Task to carry out: Please reproduce the listing verbatim, without its images.

Exercise materials:
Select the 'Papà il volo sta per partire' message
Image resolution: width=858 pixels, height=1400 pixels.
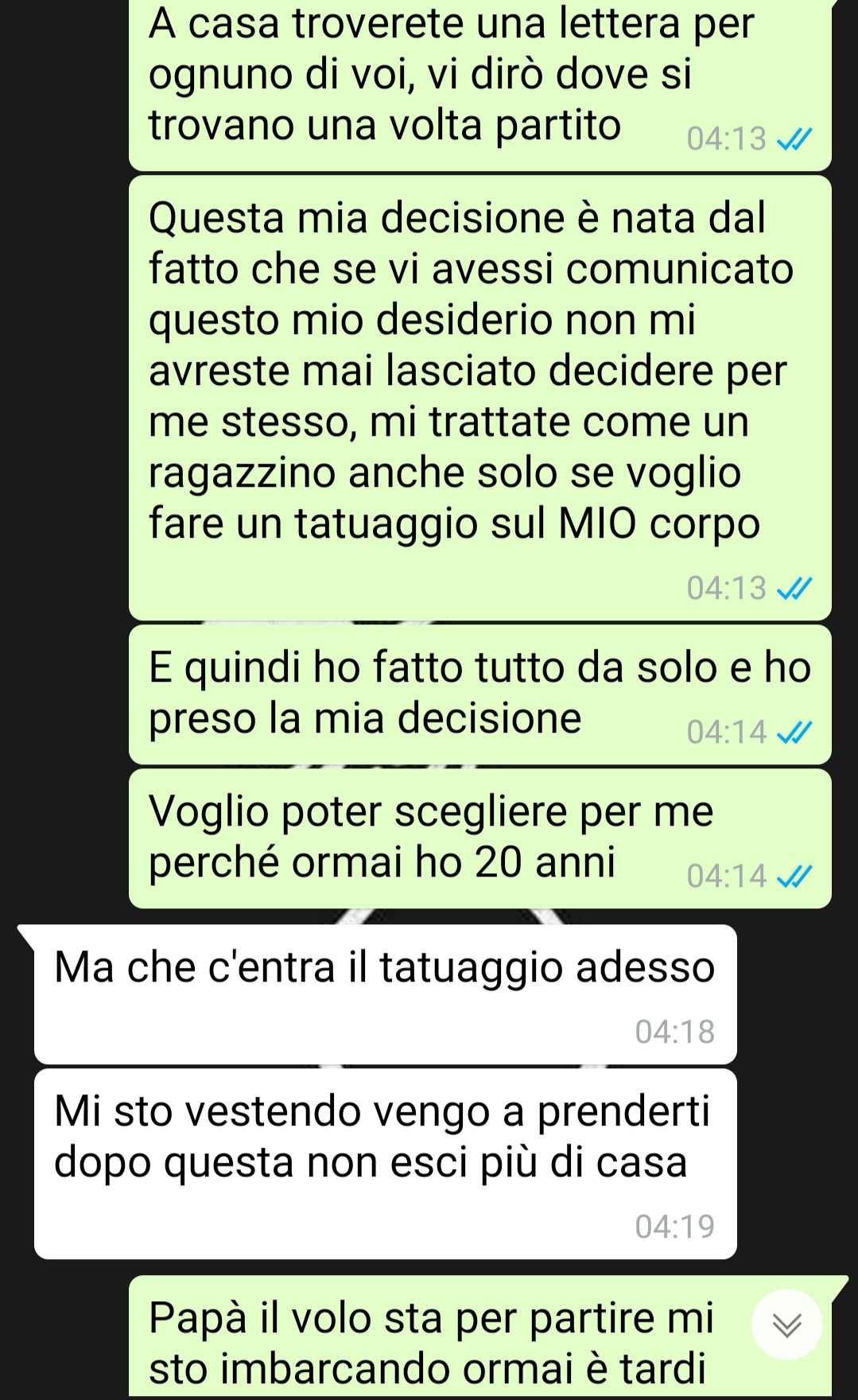[x=479, y=1336]
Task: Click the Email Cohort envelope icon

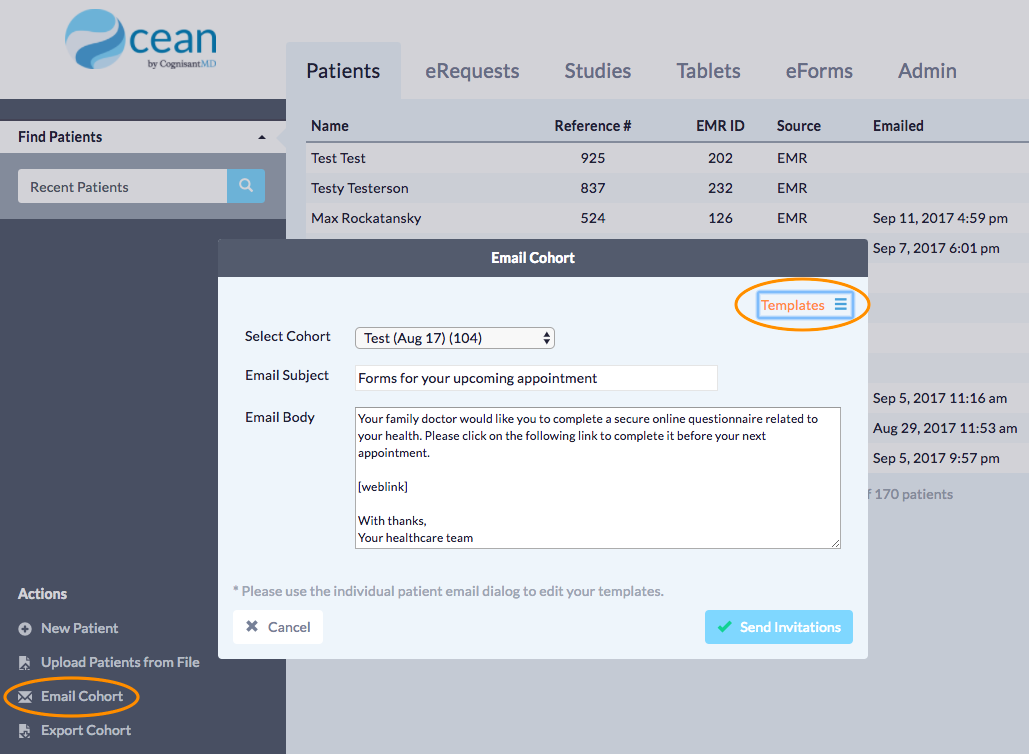Action: point(25,697)
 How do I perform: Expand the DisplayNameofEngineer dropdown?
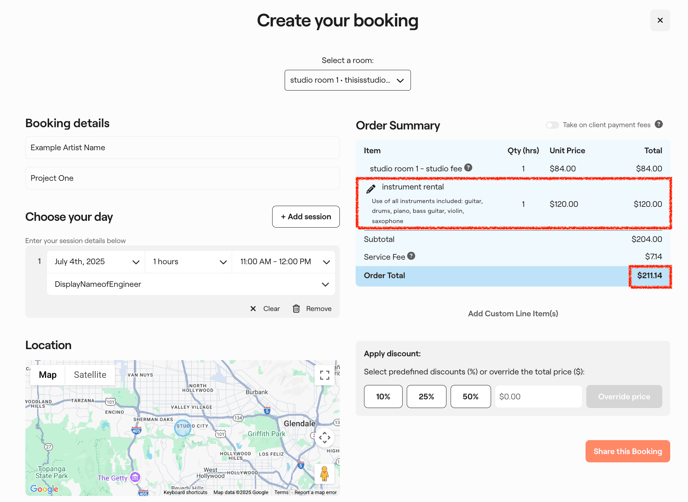click(191, 284)
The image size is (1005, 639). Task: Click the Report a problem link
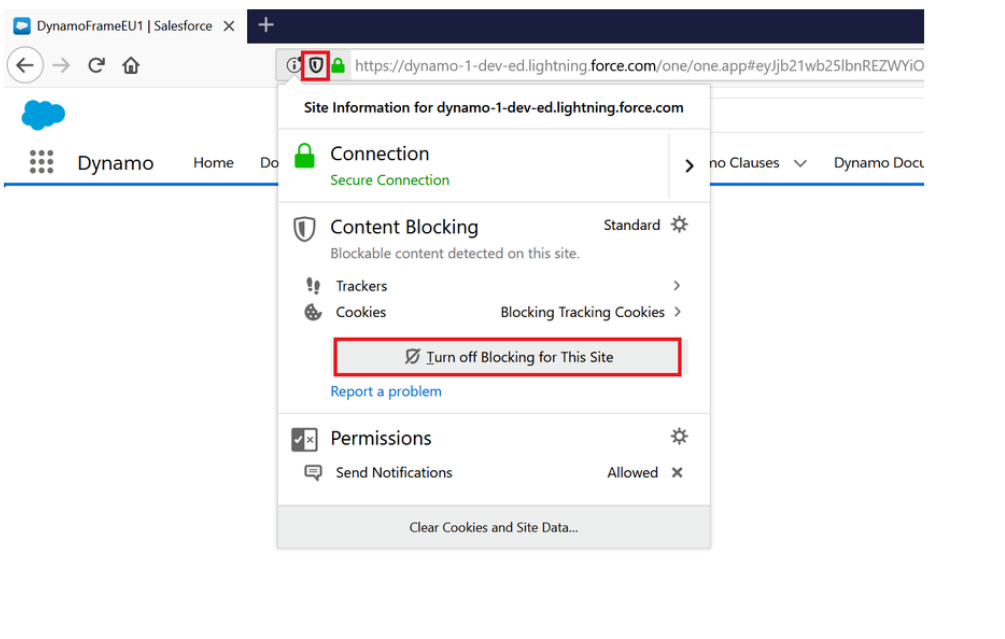pos(385,392)
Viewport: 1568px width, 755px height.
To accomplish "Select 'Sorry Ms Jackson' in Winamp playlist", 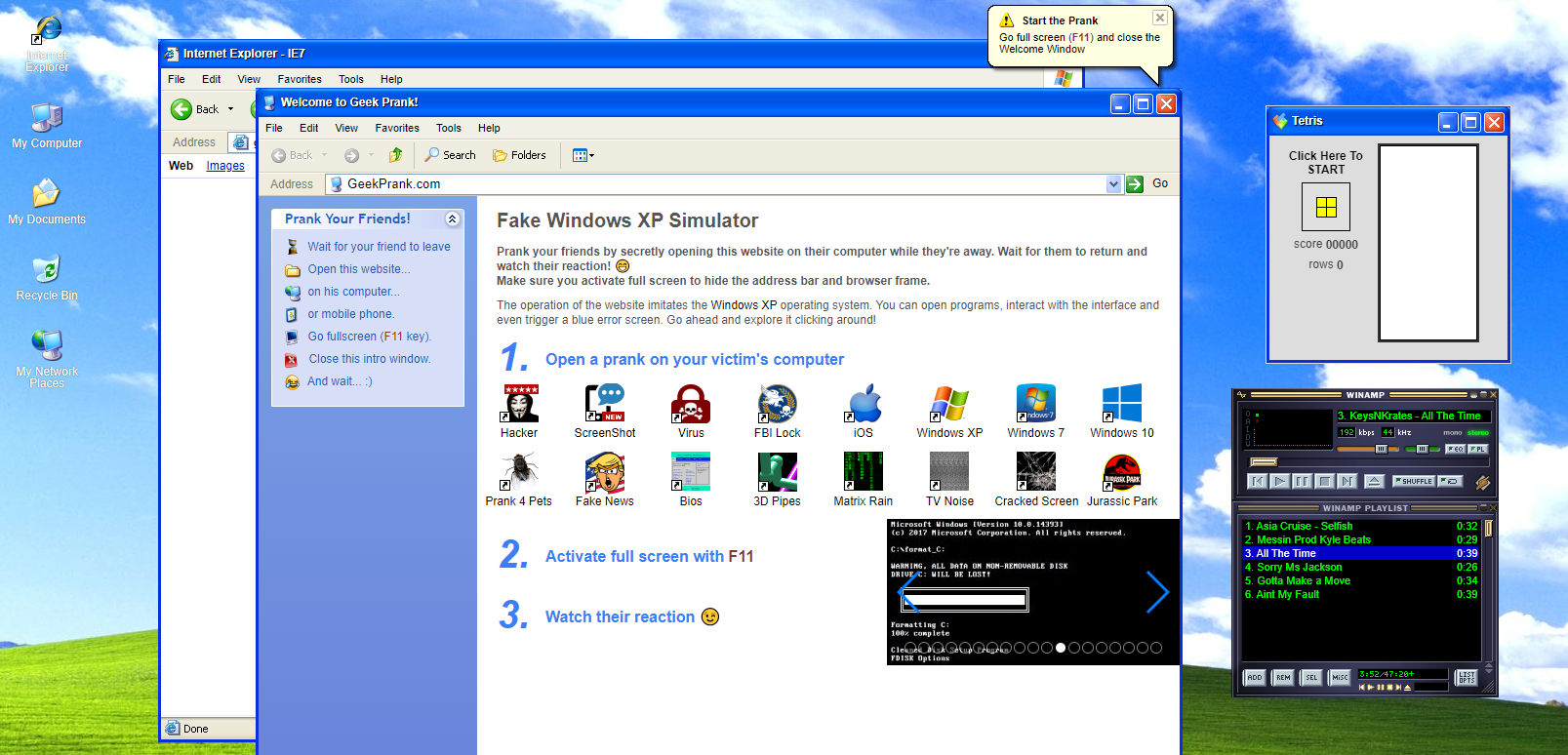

Task answer:
Select the 'Papà il volo sta per partire' message
Image resolution: width=858 pixels, height=1400 pixels.
[x=479, y=1336]
Task: Click the Email Cohort envelope icon

Action: point(25,697)
 How do I perform: Expand the DisplayNameofEngineer dropdown?
click(191, 284)
The image size is (1005, 639). Task: Click the Report a problem link
pos(385,392)
Viewport: 1568px width, 755px height.
To accomplish "Select 'Sorry Ms Jackson' in Winamp playlist", 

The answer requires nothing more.